Selon eux, l’adoption du statut des magistrats serait la clé de voûte de ce mouvement, mais en y regardant de plus près, on se rend compte que l’essentiel des revendications tourne autour des dotations en moyens roulants, de nouveaux costumes d’audience et d’autres avantages financiers.

Pourtant, depuis l’entrée en grève des magistrats en décembre 2022, le dialogue social n’a jamais été rompu.
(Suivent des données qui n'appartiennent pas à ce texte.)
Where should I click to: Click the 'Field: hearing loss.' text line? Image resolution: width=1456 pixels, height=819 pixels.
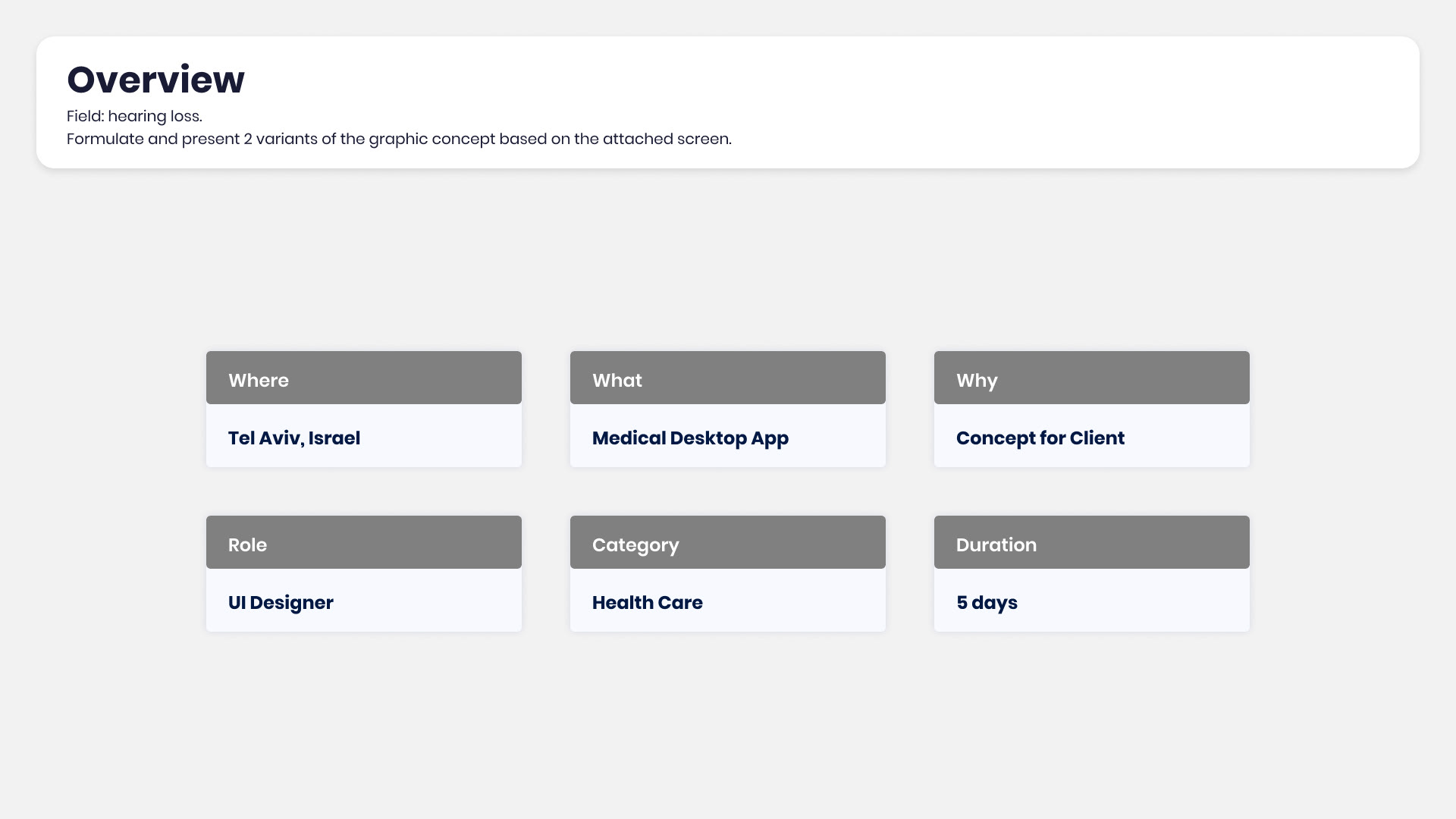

Bien au contraire, le gouvernement s’est employé à trouver des solutions à l’ensemble des points de revendications contenus dans le cahier des charges qui lui avait été soumis par le SYNAMAG tels que :
– La dotation effective de l’ensemble des chefs de juridiction en moyens roulants ;
– La commande et le paiement effectif des costumes d’audience qui seront livrés avant la prochaine rentrée judiciaire;
– La régularisation progressive des situations administratives;
– L’insertion dans le processus législatif du projet de loi portant statut des magistrats.

Connaissant le fonctionnement de l’appareil étatique, notamment sur le mécanisme de décaissement budgétaire, l’on se demande si ces derniers ont sciemment choisis d’ignorer que chaque dépense mise à la charge du budget de l’État, le gouvernement devrait s’assurer que les avantages dont pourraient bénéficier les magistrats puissent être effectivement financés.

Ainsi malgré les avancées significatives et les efforts consentis, rien ne justifie le maintien du mouvement de grève actuel qui paralyse l’appareil judiciaire et cause d’importants préjudices aux populations.

De par leurs positions et leurs statuts, les magistrats devraient faire leur part en soutenant l’action de l’État car, l’intérêt pour le Gabon est, et devrait toujours rester au dessus de nos appétits personnels.